The next post is "Overview of Server-Side Programming in PostgreSQL". This is from pgdash.io. So this goes over all the different ways that you can do server-side programming. The first area they address are SQL functions, so you can create a function and make sure the language is SQL and you can basically create user-defined functions that do some sort of purpose like updating items and inserting them into an audit table for example. Now they make a note here, that the function body can only contain SQL statements, however, that means there are no flow control statements if there are variables and the like. Now you can do that with procedural-level which is essentially procedural-level PostgreSQL. So because the language is SQL, you can't really use these capabilities.
But we'll see that in the post further down. The next thing they talk about is C functions. So you can develop C functions, as they say, to pretty much do anything. So you can create a function and then define essentially where your entry point is talking about. You have a shared library here and the entry point is a sum. So you can call that function within some C code and then they go into the PL/pgSQL functions. Again, the language specified here is PL/pgSQL and this does allow loops and conditionals and variables and things of that nature. So it is more of a programming environment. This is included by default in PostgreSQL. Then there are other core procedural languages, so you can use Python, Perl, as well as TCL, but you may need to install some additional packages in order to get that to work because it's not really included by default.

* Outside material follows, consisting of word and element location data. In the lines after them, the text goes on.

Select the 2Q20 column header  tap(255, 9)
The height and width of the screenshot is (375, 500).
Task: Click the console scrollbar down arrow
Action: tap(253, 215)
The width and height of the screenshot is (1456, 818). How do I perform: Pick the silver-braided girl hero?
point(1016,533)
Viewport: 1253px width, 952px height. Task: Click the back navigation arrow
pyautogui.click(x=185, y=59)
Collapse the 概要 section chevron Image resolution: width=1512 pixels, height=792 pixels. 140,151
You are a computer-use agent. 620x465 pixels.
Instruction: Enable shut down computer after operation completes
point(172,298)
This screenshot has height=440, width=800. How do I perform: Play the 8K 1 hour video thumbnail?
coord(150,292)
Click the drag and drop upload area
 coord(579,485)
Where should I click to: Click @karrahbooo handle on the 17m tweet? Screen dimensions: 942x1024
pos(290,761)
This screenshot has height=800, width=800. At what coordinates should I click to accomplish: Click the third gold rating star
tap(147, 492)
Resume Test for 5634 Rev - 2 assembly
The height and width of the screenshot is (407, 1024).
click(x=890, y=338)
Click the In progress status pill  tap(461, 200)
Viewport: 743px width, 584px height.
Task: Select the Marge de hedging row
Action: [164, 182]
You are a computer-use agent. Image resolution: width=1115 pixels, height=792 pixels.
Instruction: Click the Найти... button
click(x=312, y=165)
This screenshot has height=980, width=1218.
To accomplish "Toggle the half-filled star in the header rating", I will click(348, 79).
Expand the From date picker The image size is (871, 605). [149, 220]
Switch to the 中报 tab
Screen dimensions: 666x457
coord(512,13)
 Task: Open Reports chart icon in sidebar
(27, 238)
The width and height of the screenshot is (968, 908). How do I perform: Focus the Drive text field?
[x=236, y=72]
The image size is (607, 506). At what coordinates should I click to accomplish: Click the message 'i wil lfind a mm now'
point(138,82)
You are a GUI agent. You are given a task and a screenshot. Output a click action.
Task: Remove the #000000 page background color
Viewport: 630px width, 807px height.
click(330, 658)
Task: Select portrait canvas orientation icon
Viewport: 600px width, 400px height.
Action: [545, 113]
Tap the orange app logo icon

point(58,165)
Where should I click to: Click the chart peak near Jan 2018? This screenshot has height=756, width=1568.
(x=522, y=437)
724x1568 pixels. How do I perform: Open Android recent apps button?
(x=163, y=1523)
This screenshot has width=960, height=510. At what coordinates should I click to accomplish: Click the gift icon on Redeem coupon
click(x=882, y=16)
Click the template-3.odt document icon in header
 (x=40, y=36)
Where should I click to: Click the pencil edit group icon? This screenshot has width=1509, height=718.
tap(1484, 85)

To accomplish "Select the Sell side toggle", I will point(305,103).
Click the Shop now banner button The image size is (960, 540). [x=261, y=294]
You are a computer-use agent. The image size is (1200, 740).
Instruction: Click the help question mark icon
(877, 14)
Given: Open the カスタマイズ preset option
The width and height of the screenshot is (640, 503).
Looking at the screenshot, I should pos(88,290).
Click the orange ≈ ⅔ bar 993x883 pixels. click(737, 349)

For example, they were saying on Debian, you may have to install this package in order to get the Python working. But then they say there are also some non-core procedural languages, so there are some open-source projects that have support for things like Java, Lua, R, et cetera. And they have a link to the list here. Then they're talking about aggregate functions and how you can essentially create your own. And again they're using the SQL language to be able to do that. So for example, this does a median and they do SELECT MEDIUM from a student's table. And of course, you also have user-defined types, so you can basically create your own types. And you remember how one of the CVEs was about creating some sort of custom operator? There's a risk associated with that. Here, they're literally creating an operator. The next area they cover are triggers and how you can set up a trigger to be before or after an INSERT, UPDATE, and DELETE a row of a table on the truncate of a table, or instead of INSERTING, UPDATING, and DELETING a row of a view.
So triggers perform some action when another action takes place. So their example here is after an update on the items table, basically, you're going to insert it into an audit table. Then they have event triggers which are similar to triggers because as they say quote "While triggers respond to DML events on a single table, event triggers can respond to DDL events on a particular database". Then you can define rules which essentially lets you rewrite queries as they say here. So for example, CREATE RULE rule1 AS ON AN INSERT TO items DO INSTEAD NOTHING. So basically don't allow it. Then they talk about stored procedures, which is new with Eleven, which is essentially like the standard functions before, but these procedures allow transaction control so you can do COMMITS and rollbacks within them, whereas with PL/pgSQL straight functions you can't do that.
It's all part of one transaction, but with procedures, they enable you to have this transaction control. Then they cover what they classify as a few other exotic things such as Foreign Data Wrappers, connecting to another database, another Postgres instance, or MySQL, Oracle, et cetera. How it's possible to create your own index types with upcoming PostgreSQL being able to create your own table access methods. They talked about logical replication plugins used with things like logical decoding procedures, language handlers as well as extensions. So of course, this allows a whole host of functionalities to extend what Postgres can do. So it's definitely an interesting blog post. I encourage you to check it out if you're more interested in more options when it comes to server-side programming in PostgreSQL.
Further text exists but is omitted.